Dembrexine reduces coughing and nasal discharge in horses with respiratory disease³⁶. The recommended dose is 0.3mg/kg to 0.5mg/kg bid (6×5mg to 10×5mg scoops bid per 500kg).

Bromhexine is not licensed in horses, but has also been reported to be of benefit in the treatment of equine respiratory disease³⁷.

In the author’s opinion, effective suppression of the underlying inflammatory response should negate the need for mucolytics.

Anti-inflammatory therapies

A number of therapies that offer theoretical benefits have been evaluated experimentally.

Lipoxygenase inhibitors, leucotriene antagonists, mitogen activated protein kinase inhibitors, phosphodiesterase-4 inhibitors and lignocaine did not prove to be of benefit^2,38.

Pentoxifylline reduced markers of oxidative stress in vitro³⁹ and improved pulmonary function in clinical cases at 30mg/kg to 40mg/kg
bid PO⁴⁰. However, it failed to reduce the degree of neutrophilic influx into the lower airways⁴⁰ and, on a practical note, is expensive.

Omega-3 polyunsaturated fatty acids (sunflower oil) did not improve pulmonary function or clinical signs in a crossover study design with nine horses with RAO⁴¹. Antioxidants do not appear to be of clinical benefit in the treatment of RAO, despite oxidative stress being a feature of the aetiopathogenesis⁴².

Nebulised sodium cromoglycate reduces the severity of disease in horses with RAO when administered prior to challenge^43,44 and also improves clinical signs in horses with IAD⁴⁵.

The importance of mast cells in the pathogenesis of RAO is uncertain22 and the efficacy of the drug in established RAO is less clear. In horses with summer pasture-associated RAO or with IAD, in which mast cells may play a greater role, sodium cromoglycate may be more useful.
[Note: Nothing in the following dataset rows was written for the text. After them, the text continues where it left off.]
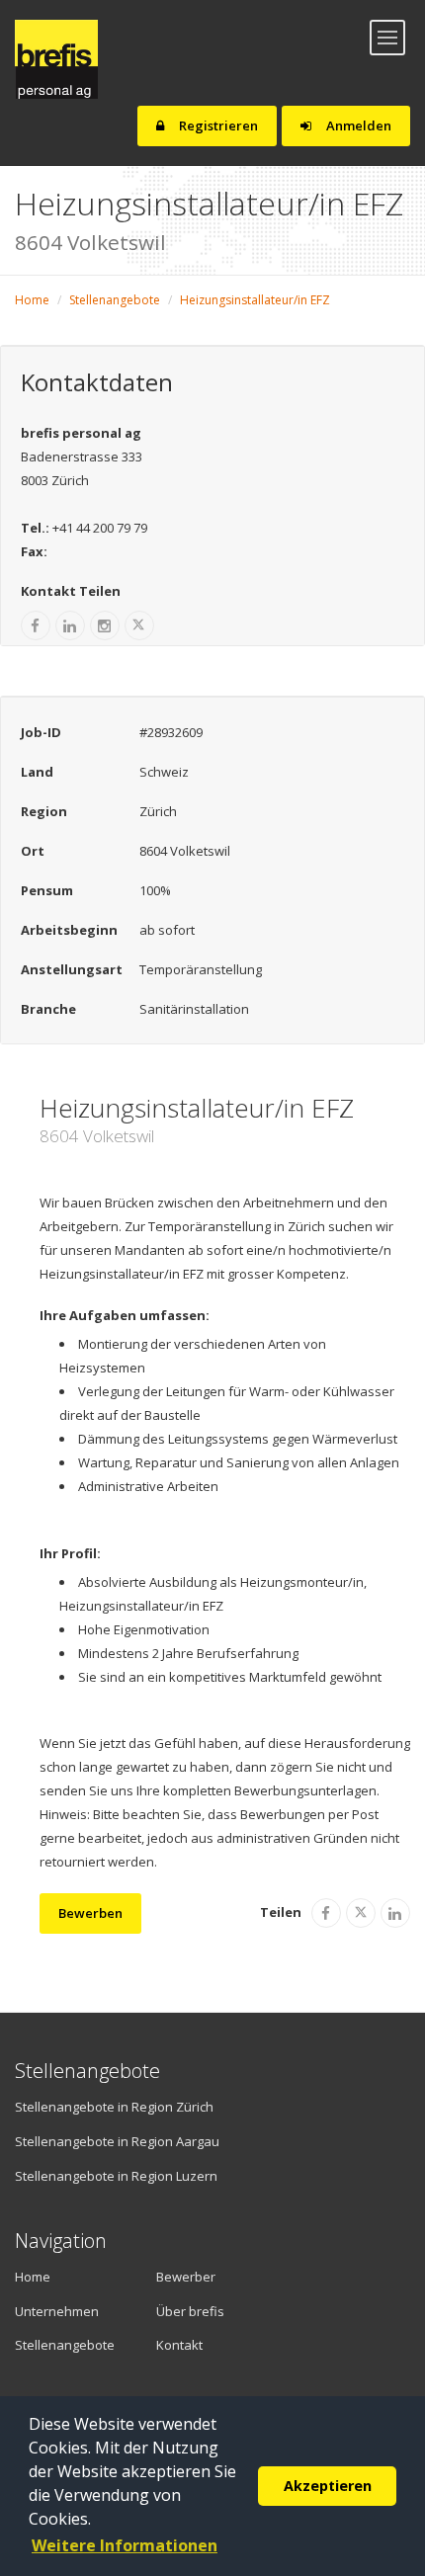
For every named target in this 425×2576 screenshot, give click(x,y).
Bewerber (185, 2276)
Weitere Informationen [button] (124, 2545)
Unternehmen (57, 2311)
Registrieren (217, 125)
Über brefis (190, 2311)
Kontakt (179, 2345)
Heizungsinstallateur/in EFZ (255, 299)
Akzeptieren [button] (328, 2485)
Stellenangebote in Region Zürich (114, 2107)
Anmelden (357, 125)
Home (32, 299)
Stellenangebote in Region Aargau (117, 2141)
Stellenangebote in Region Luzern (116, 2176)
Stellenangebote (114, 299)
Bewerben (90, 1913)
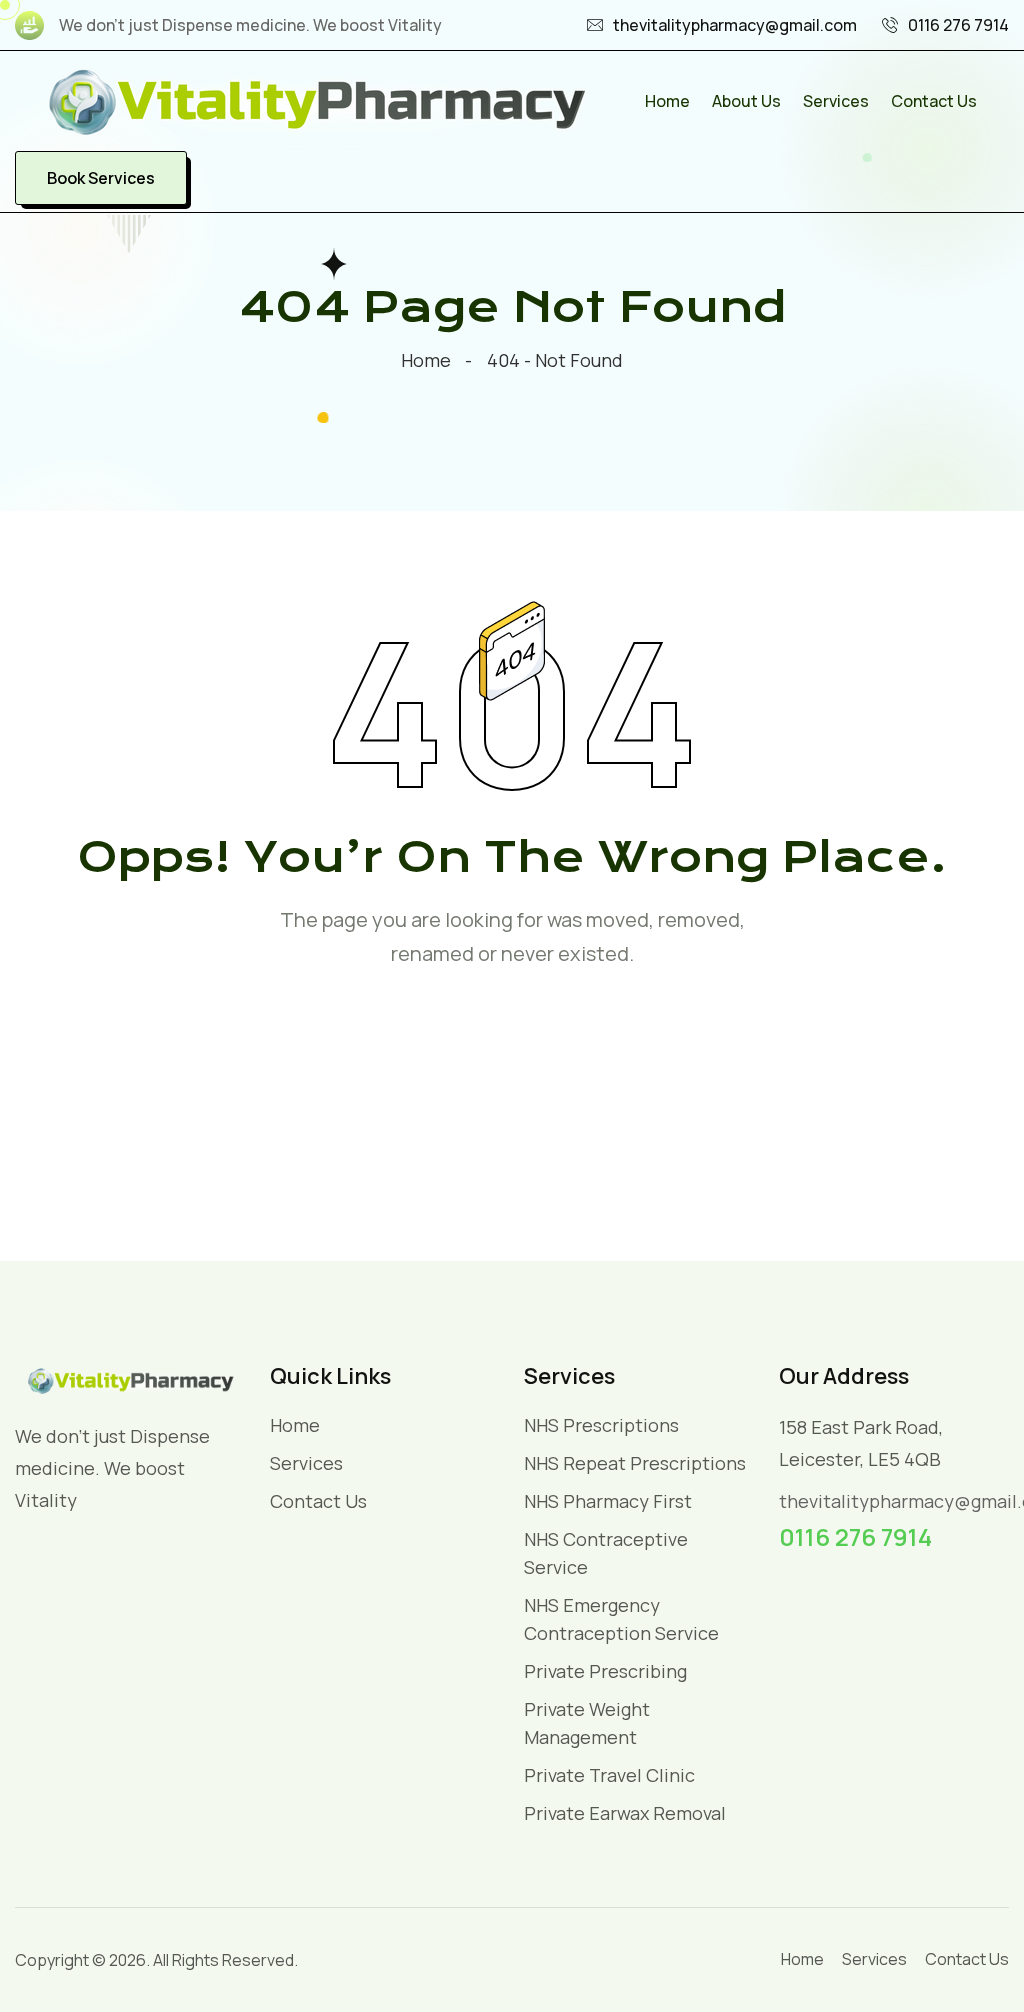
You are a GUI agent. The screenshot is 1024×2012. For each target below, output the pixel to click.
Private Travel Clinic (609, 1775)
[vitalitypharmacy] (315, 99)
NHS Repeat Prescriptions (635, 1463)
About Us (746, 101)
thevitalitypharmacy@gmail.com (735, 25)
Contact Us (934, 101)
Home (667, 101)
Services (836, 101)
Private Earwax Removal (625, 1813)
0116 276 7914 (958, 25)
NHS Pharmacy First (608, 1501)
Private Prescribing (605, 1671)
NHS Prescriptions (601, 1425)
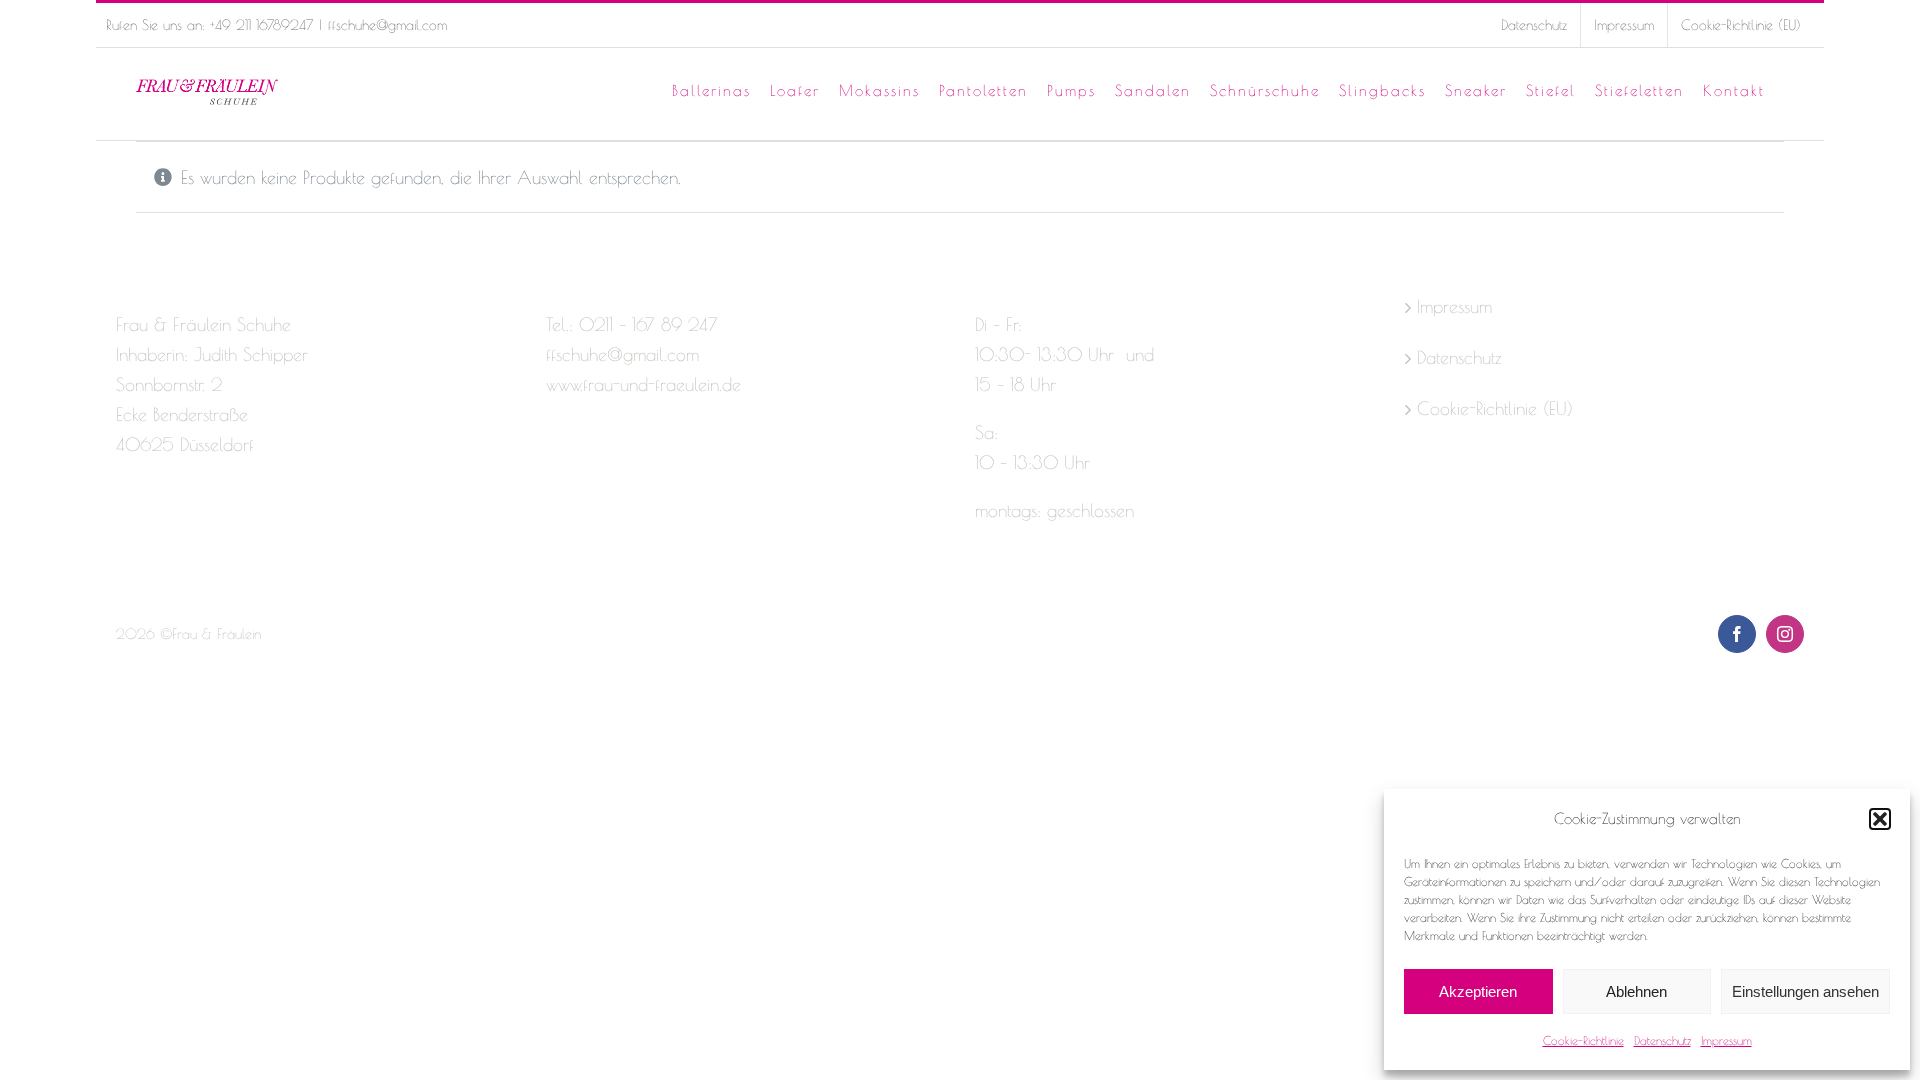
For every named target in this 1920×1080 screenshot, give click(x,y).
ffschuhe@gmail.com (387, 25)
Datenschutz (1662, 1040)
Inhaled doses of 80mg and 520mg sid have been reported^43,44. Using a metered dose inhaler a much lower dose of 0.04mg/kg to 0.06mg/kg bid (4×5mg to 6×5mg actuations bid per 500kg) tends to be used.

Interferon-alpha (50 units PO sid for five days) has been shown to result in clinical improvement in racehorses with IAD^46-48; however, bronchoalveolar lavage cytology is not consistently improved. In the author’s experience, response to the drug is disappointing.

Alternative remedies

Nutraceutical products for the treatment of lower airway disease abound. Claims of efficacy are invariably unsubstantiated and out of line with medicines regulations.

Some credible studies have been performed. A product containing extracts of thymus vulgaris and primula veris did improve measures of pulmonary function in horses with RAO⁴⁹.

A mixture of garlic, white horehound, boneset, aniseed, fennel, licorice, thyme and hyssop had no demonstrable benefit in a crossover study containing six horses with RAO⁵⁰.

A curcumin derivative reduced airway neutrophilia when administered via inhalation⁵¹.

A single acupuncture treatment failed to relieve clinical signs in acute RAO⁵².

Conclusion

Decision-making in the treatment of non-septic lower airway disease is complicated by the spectrum of disease – or, more likely – diseases, that exist and a lack of robust clinical trial data.

In both RAO and IAD, environmental management to maintain good air hygiene is paramount. Where this is insufficient, suppression of inflammation is central, with glucocorticoids being the most effective.

Bronchodilators may be useful adjuncts in horses with RAO and other therapies have their place in selected cases.

• Some drugs mentioned are used under the cascade.